O Conselho Nacional de Justiça (CNJ) abriu uma reclamação disciplinar para investigar a conduta de Jorge Borba no Tribunal de Justiça de Santa Catarina. A vítima também prestou depoimento à Polícia Federal, reforçando as acusações de maus tratos e condições precárias em que vivia.

Além disso, o caso ganhou ampla repercussão na mídia e na sociedade, provocando debates sobre as desigualdades sociais e a falta de proteção aos trabalhadores vulneráveis. Muitos questionaram como um desembargador, responsável por julgar casos de justiça, poderia estar envolvido em uma situação tão condenável.

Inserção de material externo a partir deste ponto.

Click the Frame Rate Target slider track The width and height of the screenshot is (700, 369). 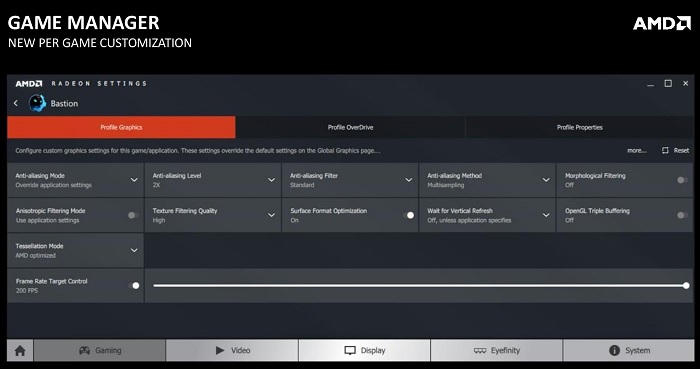pyautogui.click(x=420, y=286)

Em meio às investigações e à polêmica, o desembargador Jorge Borba anunciou sua intenção de entrar com um pedido de filiação afetiva da vítima, alegando que o objetivo era “regularizar a situação familiar” e garantir a ela todos os direitos hereditários. Essa decisão levantou uma série de questões sobre as motivações por trás desse gesto e sobre o reconhecimento jurídico da filiação afetiva.

A filiação afetiva é uma construção jurídica que reconhece a formação de laços familiares baseados no afeto, independentemente dos laços biológicos ou legais. O pedido do desembargador traz à tona um debate importante sobre como a justiça brasileira lida com questões de família e afeto.

O caso ganhou novos contornos quando o ministro do Supremo Tribunal Federal André Mendonça autorizou que a vítima retornasse à casa do desembargador, caso desejasse. Essa decisão foi tomada após o Superior Tribunal de Justiça (STJ) rejeitar o pedido da Defensoria Pública, que buscava proteger a vítima impedindo esse reencontro.

O processo seguiu para o STF depois que o ministro Campbell Marques, do Superior Tribunal de Justiça (STJ), deu parecer favorável ao pedido do desembargador para poder retomar o contato com a empregada. Segundo Campbell Marques, ele não viu indícios suficientes de crime porque a empregada “viveu como se fosse membro da família” na casa do desembargador.

A mulher de 50 anos retornou à casa no dia 6. O defensor público federal William Charley Costa de Oliveira, que apresentou um habeas corpus ao Supremo Tribunal Federal para impedir o reencontro, disse que irá recorrer ao STF para que o caso seja avaliado pela segunda turma da Corte.

O ministro Campbell Marques, do STJ, justificou sua posição alegando que a empregada “viveu como se fosse membro da família” na casa do desembargador. Essa decisão gerou controvérsia e dividiu opiniões, levantando questões sobre o entendimento do sistema judicial em relação ao trabalho escravo e às condições degradantes.

O caso do desembargador Jorge Luiz Borba expõe uma série de problemas que permeiam a sociedade brasileira, desde a persistência do trabalho escravo até as complexas questões de filiação afetiva e direitos humanos. Independentemente do desfecho legal desse caso, ele serve como um lembrete da necessidade de garantir que todos os cidadãos, independentemente de sua posição social, sejam tratados com dignidade e respeito. Além disso, levanta questões importantes sobre a maneira como o sistema de justiça lida com situações de abuso e exploração. Resta esperar que esse caso traga mudanças significativas na abordagem dessas questões no Brasil.